Collaborative consumption, P2P, what’s mine is yours: it’s the human side of the web. Companies are involved, but they tend to take a background role, letting the users facilitate the transactions amongst themselves.

A good example of a P2P company like this is Ebay. All of the communication, unless something goes painfully wrong, is done between the buyer and seller. All Ebay do is take a cut of the auction price.

Collaborative consumption is slightly different – it’s the sharing movement. Ride sharing websites for example, connect two people who take the same route to work, or who are doing a roadtrip and have an extra seat and connect them. It saves both of them money, it saves the environment and it brings two people who wouldn’t otherwise have met, together.

The future of travel start-ups look increasingly to follow a P2P or collaborative consumption model. “Pet sitting” for example, closely follows the “what’s mine is yours trend”. Pet owners can sign up on a pet sitting websites, post a listing of what they require and interested sitters can then apply. Money rarely changes hands as most sitters tend to apply for pet and house sits in other countries, providing them with free accommodation for their trip.

But accommodation and car sharing aren’t the only two areas of travel tech that are being affected by this movement. There are start-ups to share your parking space, or rent it out, which benefits travellers if you live next to an airport. There are start-ups to rent out your car when you’re not using it, to taxi share, to meet locals, to have dinner with locals, to get guided around the place you’re visiting by locals. Essentially there’s a lot of start-ups that involve locals!

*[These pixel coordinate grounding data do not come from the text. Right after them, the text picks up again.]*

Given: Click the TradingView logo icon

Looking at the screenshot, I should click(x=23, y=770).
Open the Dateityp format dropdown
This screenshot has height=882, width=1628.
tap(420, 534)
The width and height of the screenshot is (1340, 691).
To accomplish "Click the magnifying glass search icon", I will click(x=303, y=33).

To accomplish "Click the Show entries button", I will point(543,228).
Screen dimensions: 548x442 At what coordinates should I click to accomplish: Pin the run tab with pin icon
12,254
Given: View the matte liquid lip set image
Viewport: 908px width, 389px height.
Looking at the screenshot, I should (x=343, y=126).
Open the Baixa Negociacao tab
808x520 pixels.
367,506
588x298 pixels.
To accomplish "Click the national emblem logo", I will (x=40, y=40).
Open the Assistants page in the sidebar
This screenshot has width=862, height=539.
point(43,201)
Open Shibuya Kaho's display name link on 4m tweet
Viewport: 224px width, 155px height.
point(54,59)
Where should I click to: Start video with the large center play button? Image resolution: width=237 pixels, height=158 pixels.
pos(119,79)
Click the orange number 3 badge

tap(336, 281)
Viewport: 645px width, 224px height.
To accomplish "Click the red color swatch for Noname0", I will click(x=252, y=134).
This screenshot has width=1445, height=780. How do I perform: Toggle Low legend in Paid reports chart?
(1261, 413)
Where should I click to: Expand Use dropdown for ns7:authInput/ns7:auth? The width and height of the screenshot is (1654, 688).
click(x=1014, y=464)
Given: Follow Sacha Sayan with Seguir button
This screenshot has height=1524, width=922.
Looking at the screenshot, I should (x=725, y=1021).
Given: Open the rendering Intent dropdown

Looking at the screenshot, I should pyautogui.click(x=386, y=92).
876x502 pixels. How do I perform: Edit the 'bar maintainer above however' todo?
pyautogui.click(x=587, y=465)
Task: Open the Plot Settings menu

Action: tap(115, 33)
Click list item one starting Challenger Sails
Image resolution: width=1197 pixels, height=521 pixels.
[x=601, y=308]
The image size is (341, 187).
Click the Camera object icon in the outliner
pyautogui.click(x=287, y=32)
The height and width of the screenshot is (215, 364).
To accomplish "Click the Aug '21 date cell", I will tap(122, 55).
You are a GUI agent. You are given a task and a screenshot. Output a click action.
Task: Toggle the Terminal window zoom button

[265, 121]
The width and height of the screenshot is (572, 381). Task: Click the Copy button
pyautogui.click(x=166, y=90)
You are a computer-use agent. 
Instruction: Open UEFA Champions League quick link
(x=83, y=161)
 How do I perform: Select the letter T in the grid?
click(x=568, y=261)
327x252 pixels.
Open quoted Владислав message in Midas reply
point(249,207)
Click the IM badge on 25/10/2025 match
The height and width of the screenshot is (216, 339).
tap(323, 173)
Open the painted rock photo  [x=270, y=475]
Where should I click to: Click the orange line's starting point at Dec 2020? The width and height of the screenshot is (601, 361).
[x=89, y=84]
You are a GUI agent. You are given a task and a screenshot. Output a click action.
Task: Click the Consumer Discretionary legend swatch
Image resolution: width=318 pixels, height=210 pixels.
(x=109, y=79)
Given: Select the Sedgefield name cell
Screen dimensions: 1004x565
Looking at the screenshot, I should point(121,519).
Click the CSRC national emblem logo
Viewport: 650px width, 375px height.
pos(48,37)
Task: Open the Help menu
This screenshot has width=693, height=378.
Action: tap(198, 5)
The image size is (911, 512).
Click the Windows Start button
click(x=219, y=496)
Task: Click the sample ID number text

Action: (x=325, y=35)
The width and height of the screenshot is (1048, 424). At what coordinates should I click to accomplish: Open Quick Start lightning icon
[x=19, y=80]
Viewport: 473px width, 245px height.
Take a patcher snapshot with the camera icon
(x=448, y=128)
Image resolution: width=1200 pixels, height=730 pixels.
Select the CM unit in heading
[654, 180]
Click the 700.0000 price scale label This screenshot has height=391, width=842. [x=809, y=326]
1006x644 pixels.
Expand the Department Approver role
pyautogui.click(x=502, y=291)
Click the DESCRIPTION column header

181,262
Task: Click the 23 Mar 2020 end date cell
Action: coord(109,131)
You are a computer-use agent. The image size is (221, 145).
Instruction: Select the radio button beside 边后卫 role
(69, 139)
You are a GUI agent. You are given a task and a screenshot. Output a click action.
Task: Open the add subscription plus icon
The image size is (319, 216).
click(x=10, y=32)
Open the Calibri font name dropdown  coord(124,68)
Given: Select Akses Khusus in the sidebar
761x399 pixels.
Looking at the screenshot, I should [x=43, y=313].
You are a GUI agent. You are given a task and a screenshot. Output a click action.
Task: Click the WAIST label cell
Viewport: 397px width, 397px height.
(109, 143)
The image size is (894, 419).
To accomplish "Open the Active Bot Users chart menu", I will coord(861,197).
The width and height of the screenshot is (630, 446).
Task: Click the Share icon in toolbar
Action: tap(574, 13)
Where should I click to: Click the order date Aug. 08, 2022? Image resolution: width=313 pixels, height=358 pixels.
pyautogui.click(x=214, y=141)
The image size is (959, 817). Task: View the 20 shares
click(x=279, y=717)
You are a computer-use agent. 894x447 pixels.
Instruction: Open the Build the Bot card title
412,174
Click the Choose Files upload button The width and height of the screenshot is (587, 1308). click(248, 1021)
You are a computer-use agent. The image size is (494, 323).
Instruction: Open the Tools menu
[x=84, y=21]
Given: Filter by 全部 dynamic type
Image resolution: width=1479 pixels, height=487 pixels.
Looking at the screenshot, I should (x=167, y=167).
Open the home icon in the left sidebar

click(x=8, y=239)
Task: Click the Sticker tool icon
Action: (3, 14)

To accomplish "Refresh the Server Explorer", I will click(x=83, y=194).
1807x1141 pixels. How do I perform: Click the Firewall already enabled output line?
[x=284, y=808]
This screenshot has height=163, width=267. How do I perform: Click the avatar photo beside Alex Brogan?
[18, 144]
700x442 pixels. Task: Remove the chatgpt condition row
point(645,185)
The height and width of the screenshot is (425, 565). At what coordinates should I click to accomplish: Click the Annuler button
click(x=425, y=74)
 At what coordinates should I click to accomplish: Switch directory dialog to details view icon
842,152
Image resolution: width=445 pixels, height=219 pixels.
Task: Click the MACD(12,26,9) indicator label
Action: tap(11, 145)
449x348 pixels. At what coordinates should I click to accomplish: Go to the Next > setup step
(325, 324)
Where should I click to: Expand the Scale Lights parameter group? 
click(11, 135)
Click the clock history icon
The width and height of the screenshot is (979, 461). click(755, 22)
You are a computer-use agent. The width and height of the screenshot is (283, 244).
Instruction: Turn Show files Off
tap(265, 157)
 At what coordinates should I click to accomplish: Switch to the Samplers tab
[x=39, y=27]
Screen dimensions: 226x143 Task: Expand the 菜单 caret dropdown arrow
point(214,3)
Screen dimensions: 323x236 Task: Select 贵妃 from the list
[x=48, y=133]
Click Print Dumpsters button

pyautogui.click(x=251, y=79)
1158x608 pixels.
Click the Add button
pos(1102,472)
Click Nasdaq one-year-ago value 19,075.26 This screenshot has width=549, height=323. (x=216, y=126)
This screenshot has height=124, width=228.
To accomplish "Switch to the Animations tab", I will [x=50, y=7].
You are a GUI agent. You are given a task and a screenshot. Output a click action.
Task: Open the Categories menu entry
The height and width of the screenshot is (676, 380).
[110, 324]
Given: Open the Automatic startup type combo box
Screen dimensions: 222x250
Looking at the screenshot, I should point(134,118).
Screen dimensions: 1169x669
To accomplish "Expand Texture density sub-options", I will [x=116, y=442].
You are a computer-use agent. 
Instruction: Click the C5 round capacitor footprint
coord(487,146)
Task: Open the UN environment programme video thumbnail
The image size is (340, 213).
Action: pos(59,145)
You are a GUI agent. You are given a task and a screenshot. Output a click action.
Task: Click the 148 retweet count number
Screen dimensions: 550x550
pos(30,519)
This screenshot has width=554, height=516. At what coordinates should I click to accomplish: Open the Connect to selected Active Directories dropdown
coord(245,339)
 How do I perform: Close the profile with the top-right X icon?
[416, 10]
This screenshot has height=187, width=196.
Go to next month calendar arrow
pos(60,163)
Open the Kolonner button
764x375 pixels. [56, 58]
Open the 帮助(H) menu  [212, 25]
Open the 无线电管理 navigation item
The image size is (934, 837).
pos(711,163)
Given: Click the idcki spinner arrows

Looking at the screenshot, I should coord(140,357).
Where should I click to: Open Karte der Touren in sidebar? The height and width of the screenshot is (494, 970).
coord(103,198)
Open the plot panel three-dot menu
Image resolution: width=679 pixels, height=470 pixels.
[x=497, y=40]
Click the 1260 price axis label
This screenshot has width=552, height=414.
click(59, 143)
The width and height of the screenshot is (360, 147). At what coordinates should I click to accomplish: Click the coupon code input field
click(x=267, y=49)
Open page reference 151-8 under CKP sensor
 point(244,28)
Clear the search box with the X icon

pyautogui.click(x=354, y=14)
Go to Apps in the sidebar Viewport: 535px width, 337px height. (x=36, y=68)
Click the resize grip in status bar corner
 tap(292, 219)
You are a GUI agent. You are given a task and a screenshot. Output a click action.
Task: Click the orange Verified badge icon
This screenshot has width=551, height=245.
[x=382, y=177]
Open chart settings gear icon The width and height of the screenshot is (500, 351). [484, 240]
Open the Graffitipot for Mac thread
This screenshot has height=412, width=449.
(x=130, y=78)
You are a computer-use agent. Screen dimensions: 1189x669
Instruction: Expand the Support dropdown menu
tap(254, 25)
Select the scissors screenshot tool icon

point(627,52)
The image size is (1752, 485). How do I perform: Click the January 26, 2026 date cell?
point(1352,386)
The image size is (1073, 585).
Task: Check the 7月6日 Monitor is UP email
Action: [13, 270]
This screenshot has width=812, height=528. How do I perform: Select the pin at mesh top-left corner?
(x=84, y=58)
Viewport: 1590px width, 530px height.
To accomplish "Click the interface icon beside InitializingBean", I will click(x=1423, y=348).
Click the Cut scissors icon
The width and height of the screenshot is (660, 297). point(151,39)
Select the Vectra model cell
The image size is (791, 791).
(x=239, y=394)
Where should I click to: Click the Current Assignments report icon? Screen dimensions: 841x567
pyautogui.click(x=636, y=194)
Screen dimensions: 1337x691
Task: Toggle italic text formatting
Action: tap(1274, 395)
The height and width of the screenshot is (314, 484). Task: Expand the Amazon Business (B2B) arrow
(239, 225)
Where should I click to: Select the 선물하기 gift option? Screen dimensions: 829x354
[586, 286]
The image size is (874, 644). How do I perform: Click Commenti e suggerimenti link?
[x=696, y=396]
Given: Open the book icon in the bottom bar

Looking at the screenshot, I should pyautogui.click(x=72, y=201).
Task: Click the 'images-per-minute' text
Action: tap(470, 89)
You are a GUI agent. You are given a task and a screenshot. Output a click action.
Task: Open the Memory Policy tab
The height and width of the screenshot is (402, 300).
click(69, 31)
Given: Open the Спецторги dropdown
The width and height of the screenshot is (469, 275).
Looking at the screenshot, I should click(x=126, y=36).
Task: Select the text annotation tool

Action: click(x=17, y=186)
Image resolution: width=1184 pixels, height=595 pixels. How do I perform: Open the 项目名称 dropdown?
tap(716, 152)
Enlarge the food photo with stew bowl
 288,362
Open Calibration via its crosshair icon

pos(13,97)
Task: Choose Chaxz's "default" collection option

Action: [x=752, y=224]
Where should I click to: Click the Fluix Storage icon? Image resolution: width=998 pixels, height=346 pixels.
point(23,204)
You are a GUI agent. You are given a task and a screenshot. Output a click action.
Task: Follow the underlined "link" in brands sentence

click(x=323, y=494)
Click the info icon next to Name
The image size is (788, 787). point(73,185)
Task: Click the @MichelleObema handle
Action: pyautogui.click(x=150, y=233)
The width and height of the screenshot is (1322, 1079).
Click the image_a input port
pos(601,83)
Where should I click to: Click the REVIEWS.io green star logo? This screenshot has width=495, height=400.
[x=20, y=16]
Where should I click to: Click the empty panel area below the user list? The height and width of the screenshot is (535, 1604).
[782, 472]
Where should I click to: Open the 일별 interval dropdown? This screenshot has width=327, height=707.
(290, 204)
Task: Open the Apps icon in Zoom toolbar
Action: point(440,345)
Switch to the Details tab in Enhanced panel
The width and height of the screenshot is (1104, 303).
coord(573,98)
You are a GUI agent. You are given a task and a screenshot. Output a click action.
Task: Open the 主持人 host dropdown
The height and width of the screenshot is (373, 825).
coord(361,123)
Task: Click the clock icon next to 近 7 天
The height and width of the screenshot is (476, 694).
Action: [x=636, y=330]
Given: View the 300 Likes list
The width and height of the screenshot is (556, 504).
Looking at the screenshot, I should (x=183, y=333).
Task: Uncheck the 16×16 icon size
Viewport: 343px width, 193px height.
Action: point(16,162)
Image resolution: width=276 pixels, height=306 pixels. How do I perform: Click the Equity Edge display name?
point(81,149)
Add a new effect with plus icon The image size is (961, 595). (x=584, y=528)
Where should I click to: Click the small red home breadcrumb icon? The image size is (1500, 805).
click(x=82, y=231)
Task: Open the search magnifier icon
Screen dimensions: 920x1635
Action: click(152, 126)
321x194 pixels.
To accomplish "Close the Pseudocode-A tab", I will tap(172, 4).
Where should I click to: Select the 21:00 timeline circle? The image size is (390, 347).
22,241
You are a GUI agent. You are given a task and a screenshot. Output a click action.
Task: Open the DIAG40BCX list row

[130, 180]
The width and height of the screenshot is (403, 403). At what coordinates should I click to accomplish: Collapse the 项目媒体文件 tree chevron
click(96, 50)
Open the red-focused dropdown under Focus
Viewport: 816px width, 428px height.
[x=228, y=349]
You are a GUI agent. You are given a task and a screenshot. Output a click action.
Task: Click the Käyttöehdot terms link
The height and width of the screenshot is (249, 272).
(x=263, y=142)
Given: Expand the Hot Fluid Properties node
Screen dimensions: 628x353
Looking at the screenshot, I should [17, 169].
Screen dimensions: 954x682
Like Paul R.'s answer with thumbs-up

That’s the thing about the P2P movement though – rather than start another Lonely Planet, more and more companies realise that there are people on the ground who have this knowledge and insight, so why not send people directly to them? After all, who knows a city better than somebody who lives there? Plus, and perhaps this wasn’t the original priority of any of these companies, but it’s certainly a bi-product, it puts the human side back into the internet, back into life.